As Professor Hadfield notes, the problem of legal access in the US is not an issue that only impacts the poor. It is not the result of insufficient government funding or lawyers’ unwillingness to volunteer. Indeed, while boosting legal aid budgets and getting lawyers to do more pro bono work would be positive steps, these solutions are ultimately insufficient to address the problem. Rather, the problem is one of cost. The average hourly rate for an associate attorney is $190 and for a partner it is $285. This makes consultation over even routine legal matters, like signing a rental contract or responding to credit difficulties, prohibitively expensive. These costs mean that attorneys’ expertise is only employed in the most extreme cases, burdening the court system with long and expensive litigation that could have been resolved at an earlier stage. Imagine the incredible burden on the medical system, which Professor Hadfield frequently uses as a point of comparison, if high costs forced consumers to leave their problem unaddressed until it required a trip to the ER.

The reasons that legal costs are so high, Professor Hadfield argues, has nothing to do with supply: there are many competent lawyers out there capable of competing with each other. The problem is structural. Any given legal issue is incredibly complex, with huge sunk costs such as the cost of getting a legal education and certification, as well as the costs in money and time needed to research, investigate and form a response to a given issue. However, the regulatory structure of the industry prevents the innovation and specialization necessary to develop tools to respond to these issues more quickly and cheaply.

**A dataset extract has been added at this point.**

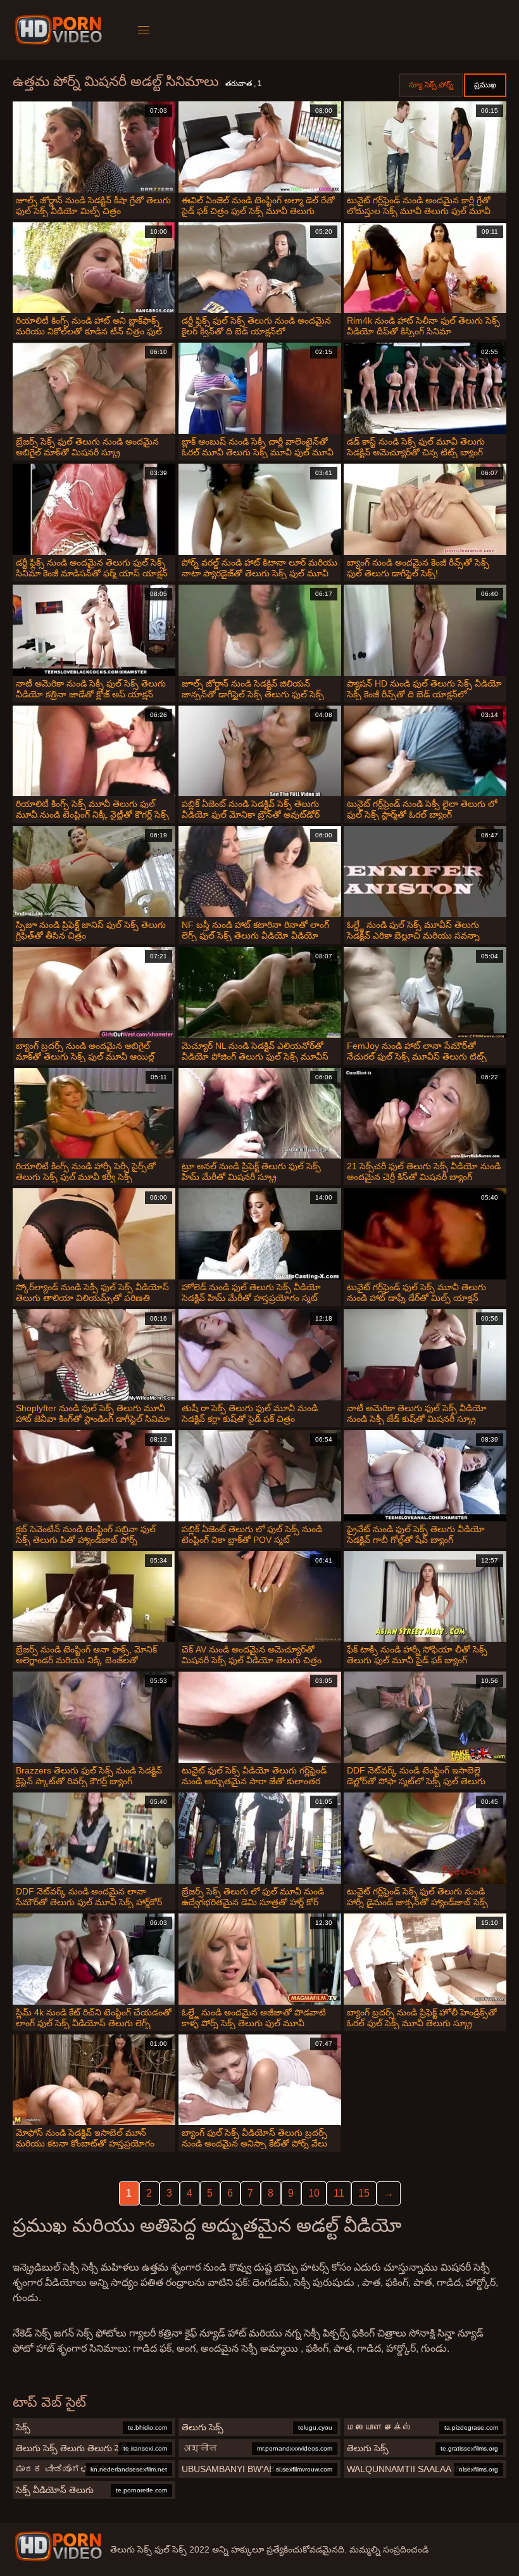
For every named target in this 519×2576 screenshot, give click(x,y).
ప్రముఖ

One model that Professor Hadfield suggests the legal profession look to is that of medicine. Since the 1970’s the medical profession has moved away from rigid professional requirements, allowing doctors, hospitals, insurance providers, nurse practitioners and specialists to collaborate in a variety of areas. This has allowed innovations in everything from medical research to how patient information is transferred and has reduced costs. But unlike the medical industry, the current codes of professional conduct largely prohibit what Hadfield calls “the corporate practice of law.” Hadfield defines this as the ability of any organization other than a law office, owned and managed by attorneys, to provide legal services. These organizations need not be private corporations, but also include non-profits, charities that provide legal aid themselves, unions that supply attorneys to their members or schools that offer legal advice to students. Although these organizations often employ or consult with competent and licensed attorneys, nearly every state prohibits every form of providing legal services that is not wholly owned and managed by lawyers.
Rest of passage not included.